Friday, March 31, 2023

Mexico: Solid material in wells blocks miners’ defenses

MEXICO CITY (AP) – Wood, concrete elements and waves in water that are still high block wells and prevent views from the interior of a mine in northern Mexico, where 10 miners have been stranded for six days.

According to a report presented Tuesday by Laura Velazquez, the national coordinator for civil defence, the underwater drone could not enter one of the wells because there were piles of wood and in the other it only reached where the water was able to sink. Started without water.

These conditions lead to waiting for a few more days until the rescue teams enter the wells whose water level has fallen but is still between 10 and 16 metres.

Miners were trapped in a coal mine in the Sabinas Municipality in the northern state of Coahuila on the afternoon of August 3, when they came across an old mine that was filled with water and caused flooding when it collapsed. In these shafts the miners usually work without work and for this reason accidents of this type are not uncommon.

The force of the water bursting into the wells, which are intertwined, was such that it drove out five of the 15 miners working outside, who managed to survive and were about to alert the authorities.

The Coahuila government said in a statement Monday night that water was still seeping into the wells, reaching 34 meters of the floodplain, although that water input has been reduced.

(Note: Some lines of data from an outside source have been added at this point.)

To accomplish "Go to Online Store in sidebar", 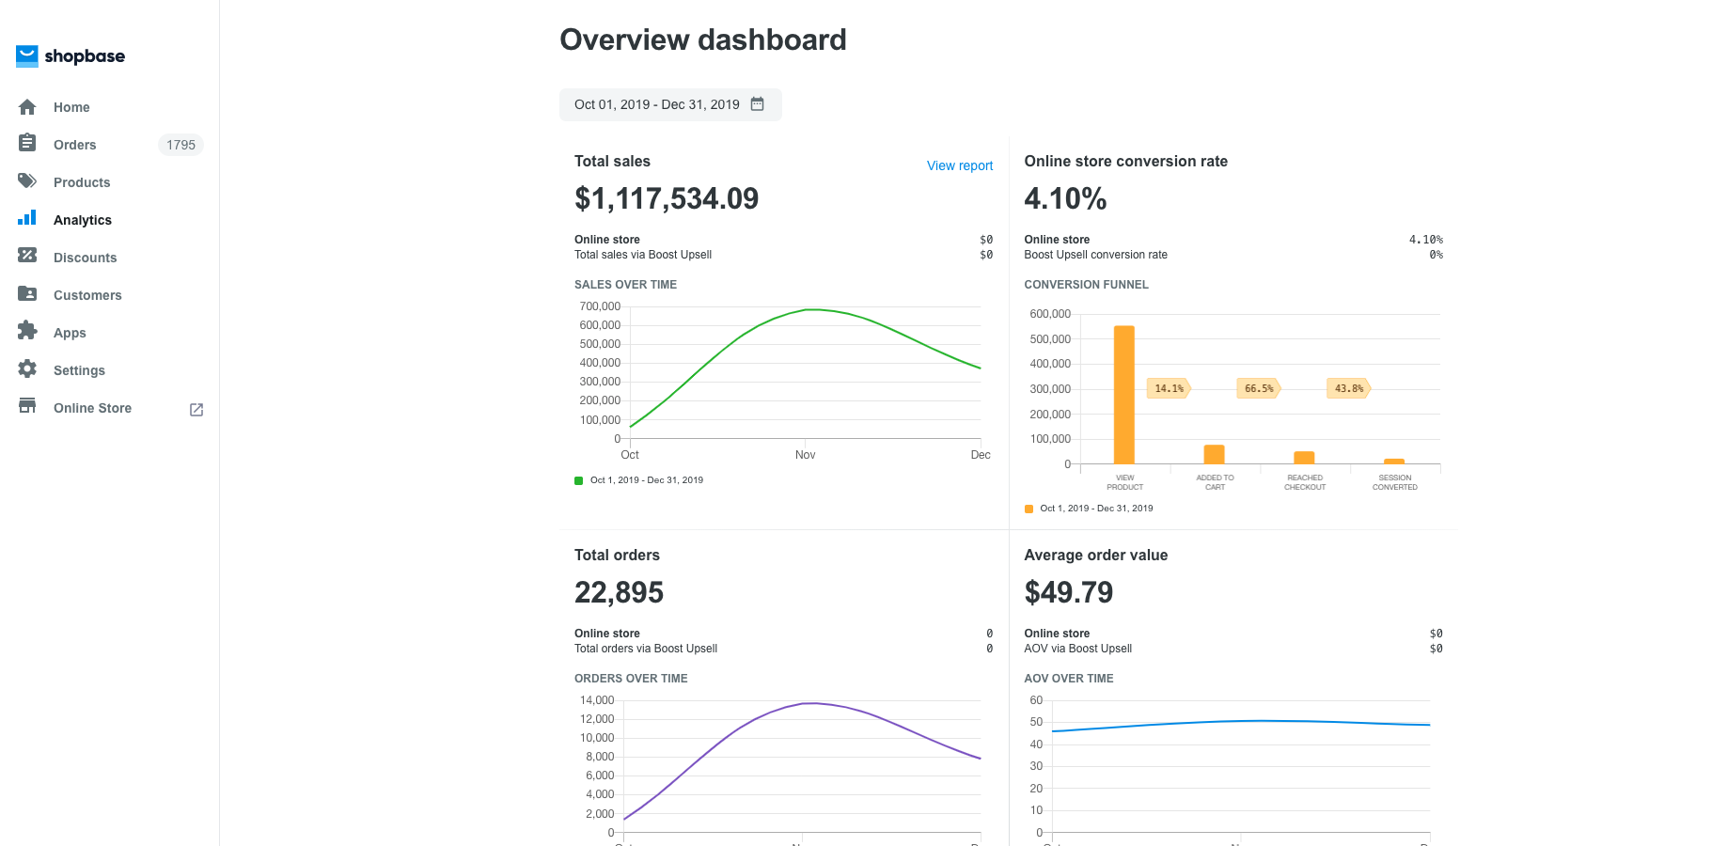I will click(x=92, y=408).
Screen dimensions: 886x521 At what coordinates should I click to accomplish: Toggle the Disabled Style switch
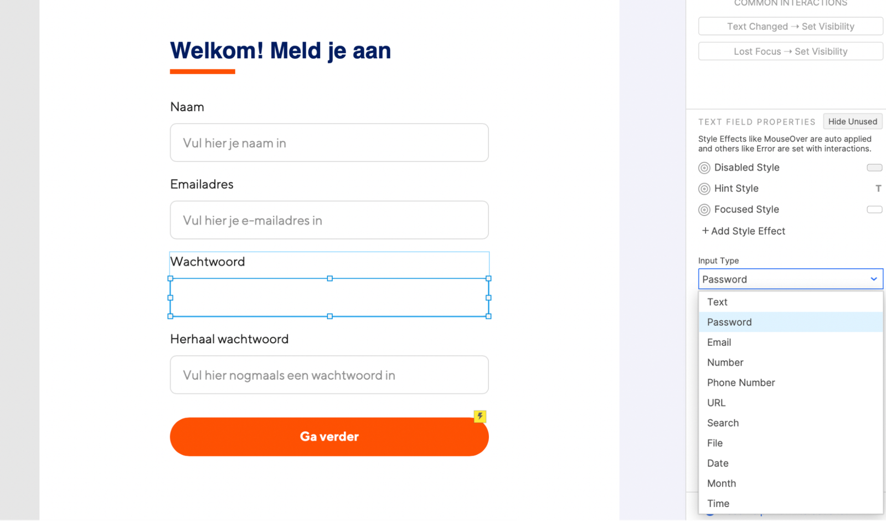coord(874,167)
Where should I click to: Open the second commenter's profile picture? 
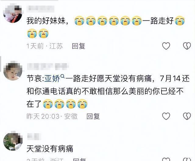(13, 71)
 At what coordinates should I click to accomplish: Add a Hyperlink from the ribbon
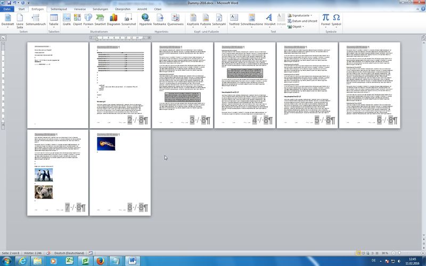[x=145, y=20]
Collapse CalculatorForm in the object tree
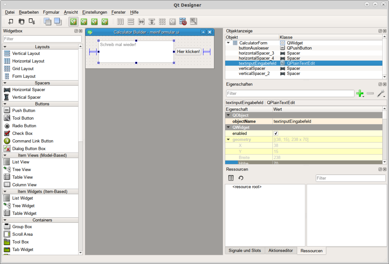The height and width of the screenshot is (264, 389). tap(228, 43)
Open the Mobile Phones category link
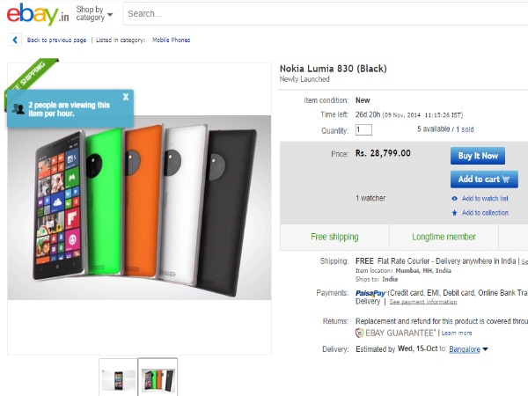 pos(171,40)
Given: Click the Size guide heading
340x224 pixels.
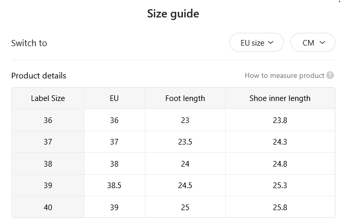Looking at the screenshot, I should tap(173, 14).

In addition, more holes are being drilled to introduce new pumps and increase extraction flow.

President Andres Manuel López Obrador said rescuers would be able to go down if there is a meter or a meter and a half of water.

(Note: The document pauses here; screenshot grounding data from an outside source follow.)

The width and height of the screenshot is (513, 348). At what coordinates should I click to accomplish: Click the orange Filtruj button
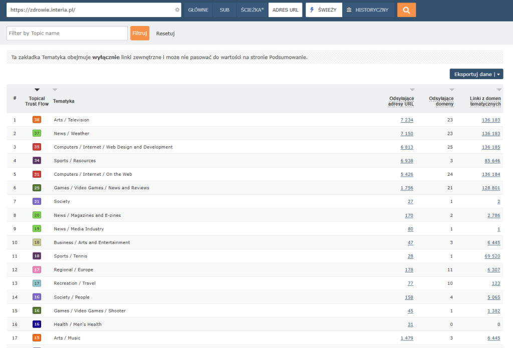point(140,33)
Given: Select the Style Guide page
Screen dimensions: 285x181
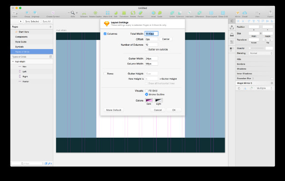Looking at the screenshot, I should [21, 42].
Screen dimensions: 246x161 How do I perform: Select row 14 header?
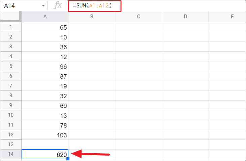click(x=11, y=154)
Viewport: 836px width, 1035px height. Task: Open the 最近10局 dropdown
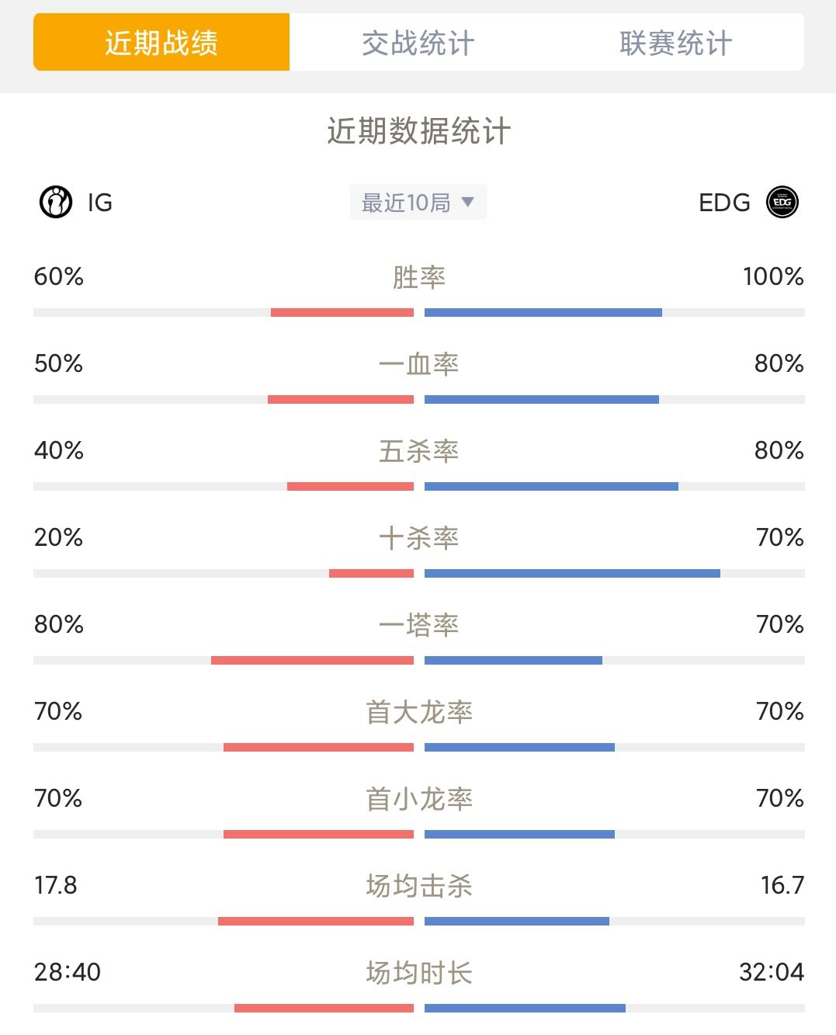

The families have been stationed on the outskirts of the mine for almost a week, where they await the news with growing pains.

Time has passed and the miners are finding it increasingly difficult to survive due to obstructions in the shaft, but officials do not wish to comment on the matter.

Both the state and federal prosecutor’s offices have launched separate investigations to search for people suspected of being responsible for the accident.

The Mexican Network of People Affected by Mining (REMA) stressed that these “predictable disasters” cannot be called accidents because, in their opinion, “they are the result of the corruption, illegality and impunity in which mining companies operate”. in the Coahuila Coalfield.

According to what the group condemned in a statement, there was evidence that the mine was flooded because the excavations had leaked water, but traders ordered them to work in those wells and the authorities allowed it. Gave.

REMA condemned that “terrible working conditions” are tolerated in that coalfield. He also lamented that the condition of the coal-fired mines for the state company Federal Electricity Commission had not improved, even after the death of 65 miners in 2006 at Pasta de Conchos, also in Coahuila.